Nursing a beer at Local 510, Miesha Louie recalls the July 2011 fundraiser for an ailing friend that she and many others in Calgary’s close-knit music community participated in: besides her band, Miesha and the Spanks, local indie groups The Pine Tarts, Seven Story Redhead and The Fabulous Quickies played the stage gratis at Broken City, which in turn donated proceeds from the door to the cause at hand.
In addition to the music, there was a silent auction offering such sweet swag as a $700 bass guitar, purchased by The Dudes’ Danny Vacon, a Schwinn bicycle, a rare Ramones poster and more — all donated by the musicians and other attendees. Over $7,000 was raised, not including the contents of the giant pickle jar also being passed around and stuffed with cash, bringing the total closer to $9,000: all of it going directly to a young man battling a cancerous brain tumour.
A beautiful, generous outpouring indeed.
“It sucks that it wasn’t really worth it,” shrugs Louie a little over a year later.
“I found out it was positive....”
So read part of a Facebook message Robin Feagan received from Kristopher Cook in mid-May of 2011, confirming what many in their group of friends had been fearing for months. Feagan’s friendship with Cook — like Louie’s — was fairly new. Both had met him only in the last couple of years. Yet both say they felt close to a budding music impresario: Cook was co-founder of FARM (the Future of Alberta Rock Movement), booking shows around town — as all three travelled in the same small social circles orbiting the indie music scene, it seemed inevitable they’d strike up a rapport.
Feagan in particular recalls fond moments with Cook — seeing Prince together, his penchant for hosting theme parties, their summer river rafting trips, and karaoke outings.
Naturally, then, when he first reported feeling unwell the previous March, complaining of headaches and vision loss, Feagan was extremely concerned. When she first befriended Cook, he had confided to her that he had two sisters, one a twin, who had both died of cancer in childhood.
“He was having all these symptoms that go hand in hand with a brain tumour. I was really worried,” says Feagan, adding that everything seemed to come to a head at a party at Cook’s apartment that month. “That night he kind of ‘schiz’ed’ out and threw this book right through the window, screaming and freaking out how his sister had died and he was scared that he was going to die.”

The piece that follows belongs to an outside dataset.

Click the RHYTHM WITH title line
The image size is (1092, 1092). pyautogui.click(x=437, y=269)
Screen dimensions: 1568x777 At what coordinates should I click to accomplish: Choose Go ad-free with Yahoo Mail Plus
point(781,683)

That April, says Feagan, Cook said he went for tests which showed a growth, though it was not yet apparent whether it was benign or malignant, and that he was scheduled for a biopsy on the 22nd of that month. When he confirmed the latter result early in May, Cook turned to Feagan, among others, for support.

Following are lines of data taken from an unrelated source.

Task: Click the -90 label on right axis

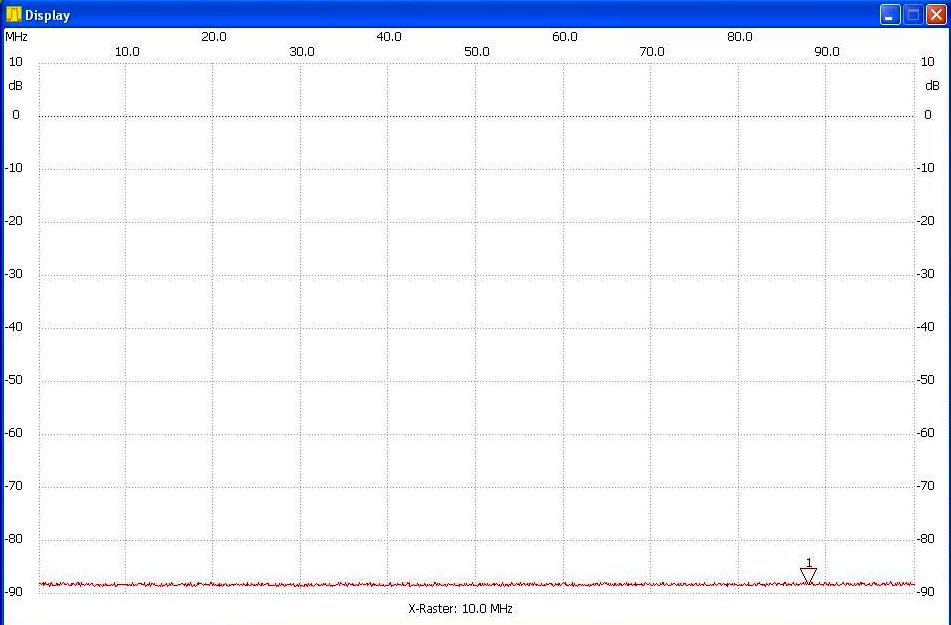Action: tap(927, 592)
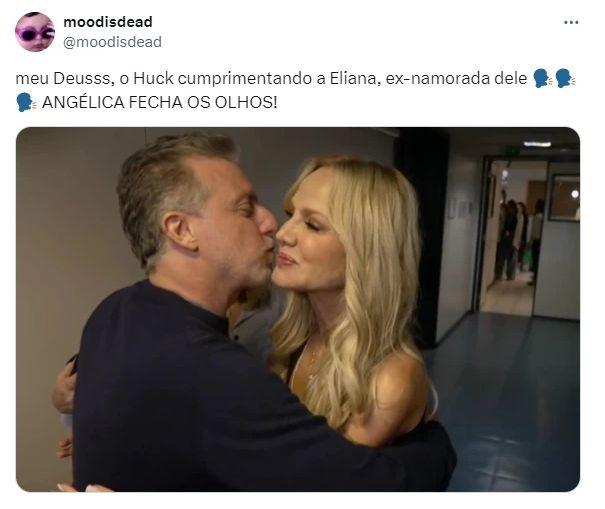
Task: Click the first speaking-head emoji after "dele"
Action: pos(542,78)
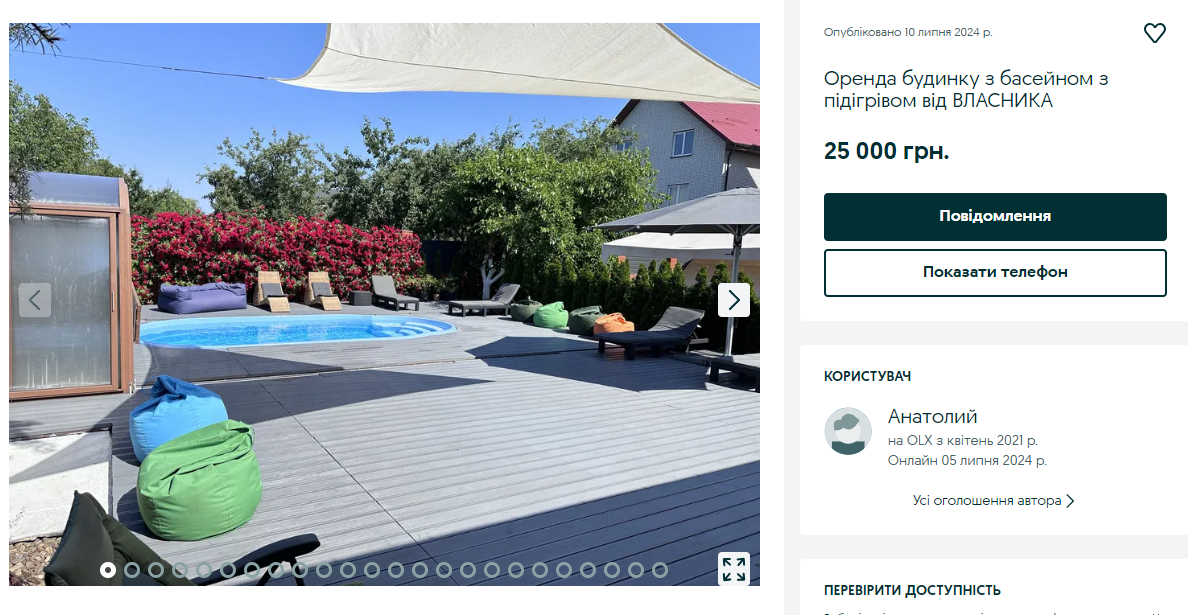Click the Перевірити доступність heading
This screenshot has width=1188, height=615.
(912, 590)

“I actually had cervical cancer when I was younger.... Kristopher knew that about me and when he first got sick, we had a lot of heart-to-hearts — these moments where he’d ask me about medication and these kinds of things,” she says. “But it’s because he needed to know what was going to happen to him.”
Another person who tried to bolster Cook’s spirits was Lindsay Shedden, Broken City’s music booker and festival director for Sled Island. Shedden was yet another new acquaintance of Cook’s — she had just moved to Calgary that February and says that Cook, who had been hired by the local music monthly BeatRoute to sell ads for Sled’s program guide (which the publication carries), was one of the first people she met in the city
“He was nice, but so flaky,” she says. “He couldn’t seem to get it together enough to sell one ad. I wound up doing his job for him.”
However, Shedden says she tried to rationalize Cook’s poor work habits — as well as other more destructive behaviour — as part of the psychological fallout from having a life-threatening illness.
“You can chalk that up to a scared young man who is quite possibly going to die from cancer,” she says. “He was a super heavy drinker, [and there was] definitely lots of drug abuse. But we were putting ourselves in his shoes, like, ‘how would we deal with this if we found out we had a tumour?’ Who knows what we would do?”
As such, work tensions aside, Shedden tried to be there for Cook.
“We went for this big long walk around Stanley Park, and he was talking about the testing they had done and how scared he was — just really looking for people to support him during that time,” she says. ”My sister-in-law’s mother had just overcome a brain tumour — she had gone through all the treatments and everything.... But I was able to tell him the story of this 70-year-old woman who wasn’t in as good of health as he was... and she overcame it, and was now cancer-free, so there was a lot of hope for him.”
FRIENDS WITH BENEFITS
The evening of July 8, 2011, the night of “Kristopher C’s Cancer Smasher Benefit Bash” at Broken City, certainly seemed a hopeful one — Louie’s band played, Shedden and Feagan, among other friends, helped organize, and all donated items to the silent auction. But contributions weren’t confined to this small group: musicians and fans from across the city lent their time and put up money and donations towards the cause.
The fundraiser was necessary, according to Shedden and Feagan, because Cook claimed he couldn’t work while in treatment. Besides, hailing from Texas, he wasn’t even a Canadian citizen and wasn’t covered by the provincial health care system.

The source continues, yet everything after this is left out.